Dünkü maçı yazarkan "Ah, vah mı" desek, "Bu grubu nasıl dördüncü bitiririz" diye mi hayıflansak yoksa gerçekleri mi konuşsak.
"Grubun ikincisi Türkiye olmalı ama biz yeneceğimiz için olamayacak" dedi maçtan önce Hollanda'nın teknik direktörü Van Gaal. Bu sözler hem kendi takımına olan güvenini gösteriyordu hem de öne geçtikleri anda bizim demoralize olacağımızı biliyordu. Maçın kırılma anları iki yarının da başıydı. İki yarında da çok erken gol yedik. İlk yarıda yediğimiz golde; risk alacaktık, aldık... Savunma arkasına koşular yaptık, kenardan gelen toplarla da pozisyonlar bulduk. Hollanda'ya karşı ancak bu kadar pozisyona girebilirsin, biz de o kadar girdik. İkinci yarıda gelen golden sonra oyuncularımızın da taraftarın da kafasında Brezilya bitmişti. "Maç bitsin artık" diye oynandı, ikinci yarının tamamı. Van Gaal sarı kartlı sol stoperini çıkardı, bize bir kötülük daha yapıp Van Persie'yi de çıkardı daha ciddi Kuyt'ı soktu. Doğru hamlelerle ve orta sahasının rahatlaması için Clasie ve Sneijder ayağa oynayarak maçı uyuttular.
YAPILANDIRMAYA KARŞIYIM
Fatih Hoca'nın, Gökhan Töre ile başlaması gerektiğini düşünüyorum. Son üç maçta etkili oynayan Gökhan'la başlamaması bana sürpriz oldu. İlk 25 dakikada Arda oyunu forse etti ama çok eksildiğimiz için yavaş yavaş yorgunluk oldu. Gruptan çıkmamız lazımdı. Estonya ve Andorra'yı ciddiye almıyorum Romanya dışında kazandığımız maç yok. Önümüzdeki dönemde bunları iyi düşünmemiz lazım. Artık önümüzde çok uzun bir dönem var. Yapılandırma kelimesine karşıyım. Yıllardır bir "yapılandırma"dır gidiyor.

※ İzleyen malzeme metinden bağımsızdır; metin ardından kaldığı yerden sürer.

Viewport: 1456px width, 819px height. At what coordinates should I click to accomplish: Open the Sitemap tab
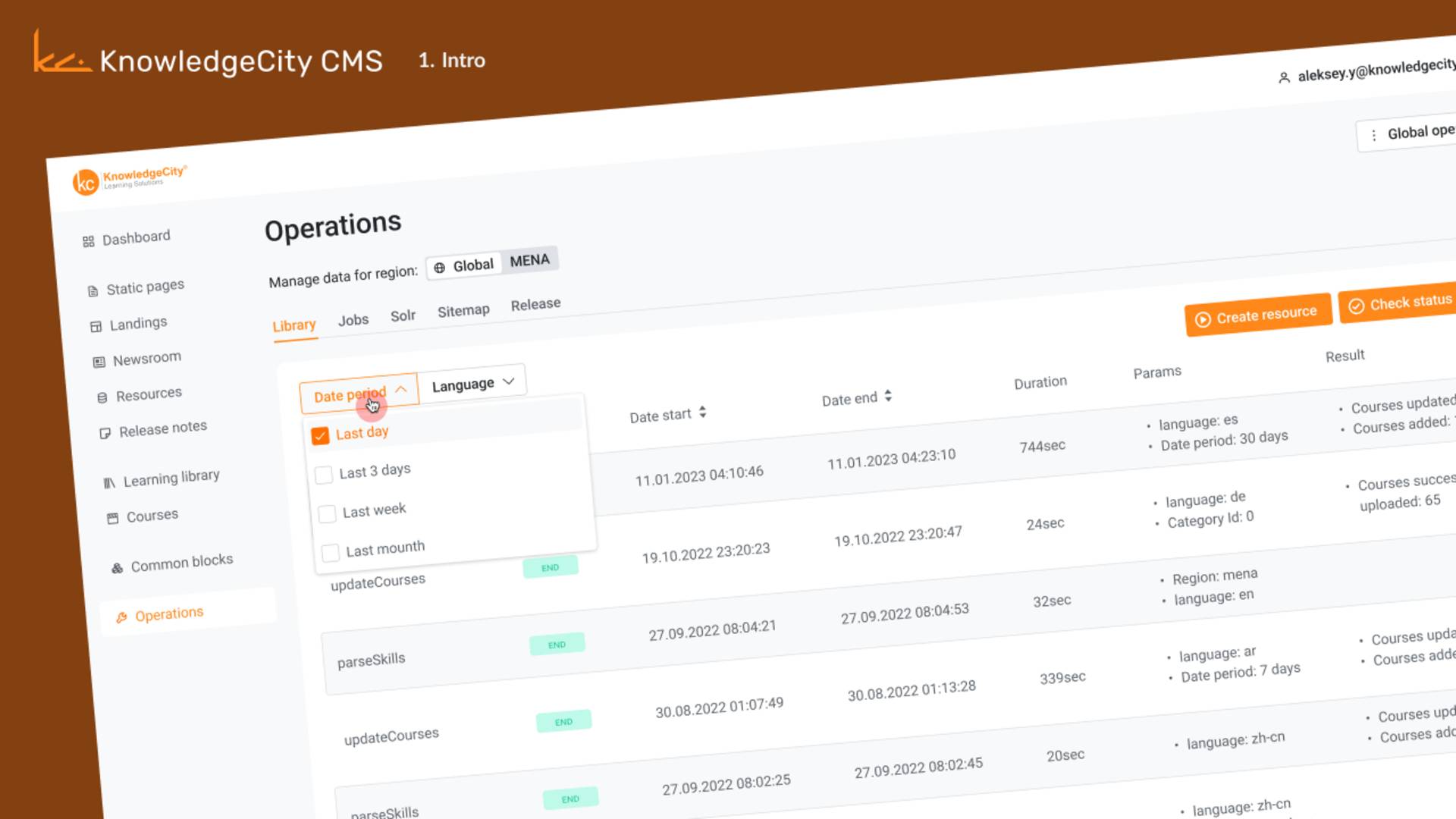tap(463, 310)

Uzun sürse de Fatih Hoca yeni bir futbol ekolü yaratmalı. Bunu oyuncularla mı yoksa sistemlerle mi yapar ama yapmalı.
Hakem takdir haklarında bize yakındı. Oyun içinde sarı kartı olan Blind'in üzerine gidip ona kırmızı gösterebilmeliydik. Hollanda takımı çok basit oynuyor. Rekor derecede geri pas attılar ama gol atacak kadar da organizeler.